Yup! Been playing since Sims 3. I personally am not a fan of EA and how they treat their gamers, but I make an exception for Sims lol


----------



## Cou (Oct 11, 2018)

i love playing sims!! i too binge play it for days and forget about it for months tho. sims 3 def was my fav but sims 4 is also very good but tbh i dont think i'd enjoy it as much without the mods ;;; /// they took out the freaking story progression >:


----------



## Worldsvamp (Oct 11, 2018)

Ive played sims since sims 1 and every sims game since! I kind of grew up with it. I dont really play anymore but when i do feel like playing I'll play sims 4. Its a good game series but i feel as if it's gotten desaturated since sims 2 and a bit less fun? Idk if its me growing out of sims or mabye it just doesn't catch my fancy anymore. Whatever it is I'll always have a soft spot for it since the sims series was my childhood.


----------



## Stone Cold (Oct 11, 2018)

I've only played PS2 port of The Sims 2. It was alright for what it is, but the PC version is considered the best one by far. And no, I've never bought the expansions for it. 
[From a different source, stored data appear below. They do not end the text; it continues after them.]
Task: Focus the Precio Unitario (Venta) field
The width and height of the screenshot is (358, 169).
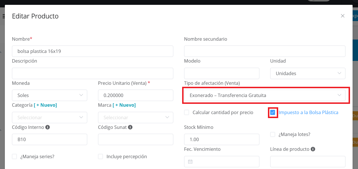Action: point(135,95)
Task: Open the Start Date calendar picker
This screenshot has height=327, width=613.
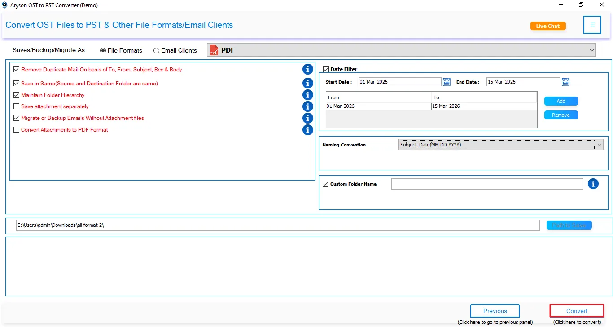Action: [447, 81]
I liked it for what it was. Eventually I sold all the wallpaper and a lot of furniture to make more cash, and also messed up the sleeping pattern of my character somehow, meaning I began to interact with the other sims less and less as time went on and I suddenly found myself having no friends. Oh well. 
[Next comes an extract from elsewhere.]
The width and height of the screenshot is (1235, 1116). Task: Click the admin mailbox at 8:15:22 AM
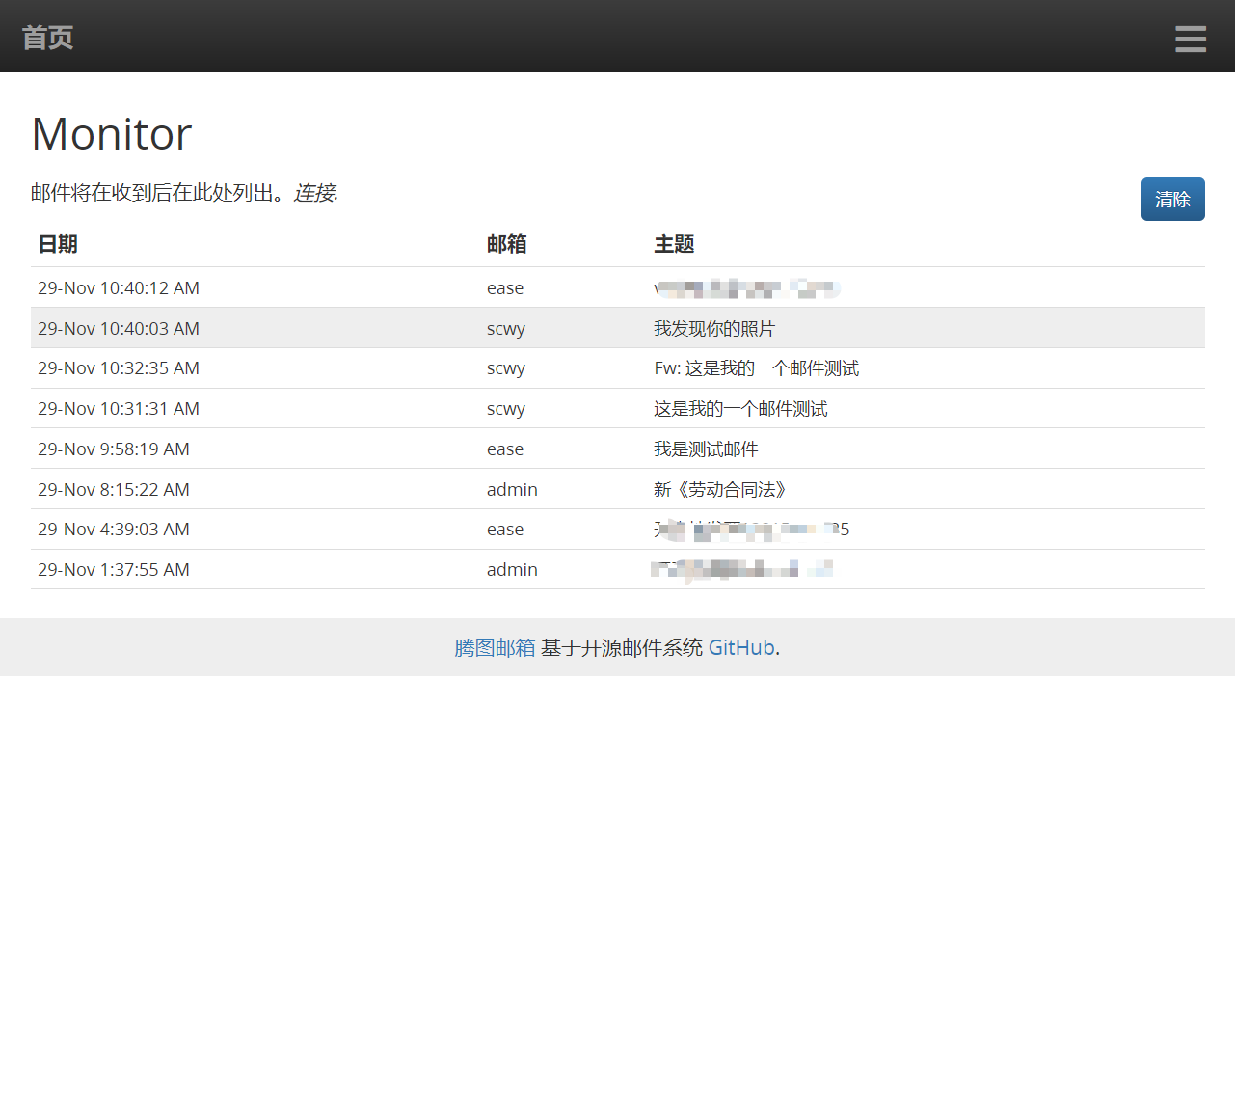(512, 490)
I miss Sim City, though. A shame EA bought Maxis. 90s Sim City games were awesome. SNES Sim City and Sim City 2000 for the Saturn are games I sunk hundreds of hours into combined, I'm sure.


----------



## Romaki (Dec 21, 2018)

I just got Sims 4 as an early Christmas gift, so I'm looking forward to wasting my winter vacation on it! *O*


----------



## Snowesque (Dec 21, 2018)

I've been considering picking up Seasons for Sims 4. It's so hard to get back into that game after not playing it for a while. Just seems like I won't even end up playing it that long even if I do. How many more niche packs need to be released till they actually make something that you'll use in everyday gameplay like Seasons?


----------



## kiwi-strawberry (Dec 21, 2018)

i play a heavily modded version on my pc and i love it! if you play it but feel lile it's lacking i highly recommend that you get <C Command Center and the WickedWhims mod (it _is_ 18+ so be careful, but you can disable the nasty stuff. it's worth it because it adds story progression if i recall correctly!) i have a ton of hair + clothes makeup and such and while i was hesitant to mod at first, but it's so much more fun than the vanilla game. you can make your sims look so cute!!


----------



## salty- (Jan 1, 2019)

Me and my friend recently started a family on sims 4 filled with inside joke characters! I wanted to go back to it and I honestly might try to play it soon, I played for a long while when we first got it going. I remember I would play sims 3 on my PS3 for hours on end during the winter just because I had nothing else to really do. I remember one of my sims just kind of walking indefinitely into the ocean and then proceeding to just stay in the water. They would no longer show up on my map but I could see their stats going down until eventually they just died of starvation. I ended up making a new save with that family because of it lol.


----------



## Chouchou (Jan 2, 2019)

I've played them all. My favorite is sims 3 because it had the open world and it felt like my sims life had more meaning.. because they actually left the house every day. Much more fun to play legacy of rags to riches challenges in because you could move freely and get easy use of he buildings in town. I have sims 4 now with all the expansions (not all game and stuff packs tho) and i have 200+ hours in it? I like it, it's prettier than sims 3 but I REALLY dislike the small towns and loading screens. It really feels like a step back and my sims hardly ever leave the house. 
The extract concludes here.